How to Identify Vintage Sterling Flatware

By Amy Swanton Mills
Vintage sterling flatware.
Glamour Goes Green, all photos

Vintage sterling flatware is identified by hallmarks, maker's marks, patterns and pure silver content. Sterling silver flatware made in the United States after 1906 is easy to identify, as it is stamped with a hallmark. Older or foreign vintage sterling flatware may not be hallmarked, but it may be identified by maker's marks and patterns. If all these methods fail or you want to verify the silver content of your flatware, have it tested.

Example of a hallmark.

Look for a hallmark on the backside of your piece of flatware with the magnifying glass. A hallmark is a stamp or engraving indicating the quality of the metal per the country of origin's standards. American-made flatware after the year 1906 will be stamped "925/1000," "925" or "sterling." This indicates that the flatware is made using 92.5 percent pure silver, the minimum amount required in the United States for an item to be called "sterling." Once you have identified this mark, you have identified your flatware piece as sterling silver. If you see a different number than "925" or "925/1000," this may mean that your flatware was made in a different country that has different standards for what is considered sterling silver. If your flatware does not have a hallmark, it does not mean it is not sterling, it just means you have to do a little more research.

Look for a maker's mark on the backside of your piece of flatware. A maker's mark is a name and/or symbol identifying the maker of the flatware. It may be a company name, such as "Wallace," or a symbol, like a crown. Once you have identified this mark, take a digital photo of it.

Photograph the pattern on the handle of your flatware. The maker of vintage sterling flatware can often be determined by the pattern.

Research the maker's mark and/or the hallmark and the pattern. Look at online databases containing maker's marks, hallmarks and patterns for vintage sterling flatware. Post your pictures to sterling flatware discussion boards and see if someone recognizes the pattern or marks. Take a piece of your flatware to a local antique store and see if someone there can help you identify where it came from.

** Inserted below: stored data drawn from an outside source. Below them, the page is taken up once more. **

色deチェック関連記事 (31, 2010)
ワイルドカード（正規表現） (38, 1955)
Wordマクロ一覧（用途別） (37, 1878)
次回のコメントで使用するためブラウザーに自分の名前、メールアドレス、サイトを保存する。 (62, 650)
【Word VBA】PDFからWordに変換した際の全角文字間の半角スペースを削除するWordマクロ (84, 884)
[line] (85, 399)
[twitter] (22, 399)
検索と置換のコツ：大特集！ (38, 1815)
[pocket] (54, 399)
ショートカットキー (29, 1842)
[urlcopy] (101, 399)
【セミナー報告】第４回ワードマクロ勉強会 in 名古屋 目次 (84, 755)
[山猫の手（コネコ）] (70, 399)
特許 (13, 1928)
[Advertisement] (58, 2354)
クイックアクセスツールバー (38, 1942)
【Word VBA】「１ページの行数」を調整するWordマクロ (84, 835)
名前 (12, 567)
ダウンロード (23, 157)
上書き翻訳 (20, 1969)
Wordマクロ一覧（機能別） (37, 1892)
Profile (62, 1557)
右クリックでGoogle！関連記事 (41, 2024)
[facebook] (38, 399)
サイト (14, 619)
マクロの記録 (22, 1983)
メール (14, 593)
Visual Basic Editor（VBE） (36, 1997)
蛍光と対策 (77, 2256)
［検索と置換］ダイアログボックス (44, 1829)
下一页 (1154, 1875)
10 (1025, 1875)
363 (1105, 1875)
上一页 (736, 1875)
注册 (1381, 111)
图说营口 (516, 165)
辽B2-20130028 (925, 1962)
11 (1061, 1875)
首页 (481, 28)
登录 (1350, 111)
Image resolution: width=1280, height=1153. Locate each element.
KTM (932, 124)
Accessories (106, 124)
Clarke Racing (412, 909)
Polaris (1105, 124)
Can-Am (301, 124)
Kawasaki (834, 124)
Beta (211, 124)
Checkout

Test your flatware if you still can't identify it. This is the final step and should only be taken when all the above methods have failed or you have reason to believe you are dealing with a forgery, as testing will damage your flatware. Contact an antiques dealer and have them recommend a reputable source to execute the testing. A piece of your flatware will be melted down and the contents analyzed. This will tell you how much pure silver is in the flatware and whether or not it's sterling.